Bright eyed and jet-lagged, I walked out of the plane into Nome, awoken to rain and wind bringing in the salty sea air. Currently from the Tri-cities, the eastern Washington desert environment, it was refreshing to be enveloped by rain. Mixed emotions ran through my mind: excitement for the upcoming adventure, nostalgia for the ocean, and an eerie sense of deja vu. Except for the sloping mountains in the distance and tall willows, this coastal city is familiar to my own hometown (Utqiagvik, formerly known as Barrow) growing up in Alaska. I flew into Nome as many others had that day and realized I had flown to a place where I never really knew anybody, yet it was very familiar, like home.
After being in planes and airports for more than 12 hours, it was refreshing to walk in downtown Nome where I and another coworker, Genevieve, found food and a local grocery store. I had been to Nome once before, but the only memory I can retrieve is of the rocky beach that protects the shore. The ocean near downtown lay calm and steady as if welcoming us before our next adventure on the sea.
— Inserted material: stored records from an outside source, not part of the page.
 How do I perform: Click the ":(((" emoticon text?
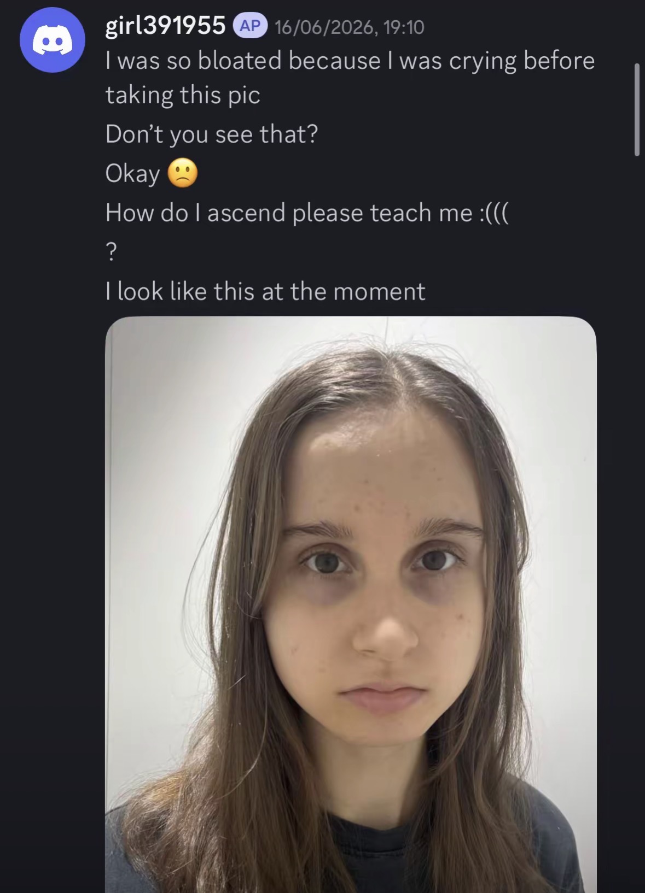pos(494,213)
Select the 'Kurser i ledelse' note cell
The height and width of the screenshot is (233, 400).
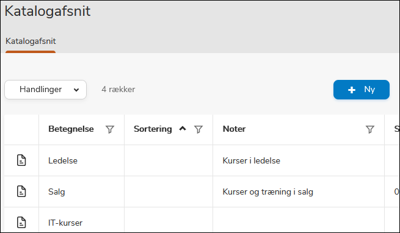click(251, 160)
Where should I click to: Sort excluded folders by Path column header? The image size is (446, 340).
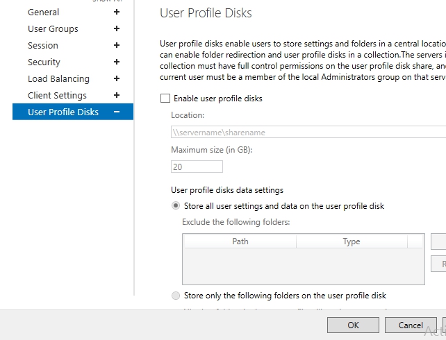pos(240,241)
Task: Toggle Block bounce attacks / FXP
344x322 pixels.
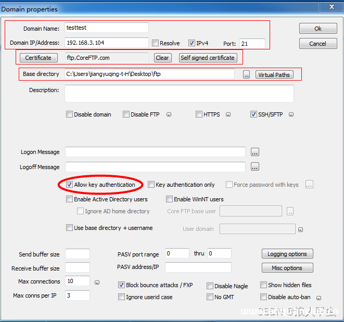Action: point(121,285)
The next day was such a beautiful day, with clear skies and a pretty warm climate. Nome had people bustling on the cement and gravel roads and others riding bikes, enjoying the nice day it had been. I had heard local news of berry picking and a musk ox sighting in the area. It was the day to load onto the ship, so Ed and Johanna picked me up with the van from my Airbnb lodging and I entered the place I will live in for the next 5 weeks.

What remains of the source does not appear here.